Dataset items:
_____

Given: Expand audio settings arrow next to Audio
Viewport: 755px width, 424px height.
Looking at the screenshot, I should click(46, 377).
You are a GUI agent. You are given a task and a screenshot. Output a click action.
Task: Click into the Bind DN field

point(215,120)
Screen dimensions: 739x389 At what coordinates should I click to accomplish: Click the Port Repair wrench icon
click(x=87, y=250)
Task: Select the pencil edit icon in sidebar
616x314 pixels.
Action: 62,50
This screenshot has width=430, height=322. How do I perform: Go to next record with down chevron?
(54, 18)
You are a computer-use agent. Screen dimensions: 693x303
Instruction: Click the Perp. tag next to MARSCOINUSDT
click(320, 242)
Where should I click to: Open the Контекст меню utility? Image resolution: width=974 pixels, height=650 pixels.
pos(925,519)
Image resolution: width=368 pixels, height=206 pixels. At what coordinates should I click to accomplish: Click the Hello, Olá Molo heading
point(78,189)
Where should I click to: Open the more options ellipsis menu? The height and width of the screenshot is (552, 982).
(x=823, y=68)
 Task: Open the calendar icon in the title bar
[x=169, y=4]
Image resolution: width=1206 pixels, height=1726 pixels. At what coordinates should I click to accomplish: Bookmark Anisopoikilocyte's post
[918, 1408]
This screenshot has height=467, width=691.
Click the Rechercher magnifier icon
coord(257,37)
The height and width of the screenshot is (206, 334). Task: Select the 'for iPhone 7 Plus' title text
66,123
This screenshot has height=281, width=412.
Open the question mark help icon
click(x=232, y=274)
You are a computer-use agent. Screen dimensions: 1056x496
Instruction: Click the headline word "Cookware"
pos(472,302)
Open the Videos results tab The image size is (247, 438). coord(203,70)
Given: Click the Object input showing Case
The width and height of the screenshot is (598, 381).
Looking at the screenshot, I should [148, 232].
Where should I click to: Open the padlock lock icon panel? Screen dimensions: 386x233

_____

Exercise requirements:
Could you return all lines from the data above that contain the string "agent"?

Reply:
You are a GUI agent. You are given a task and a screenshot. Output a click action.
You are a computer-use agent. Screen dimensions: 693x303
You are a computer-use agent. Screen dimensions: 1056x496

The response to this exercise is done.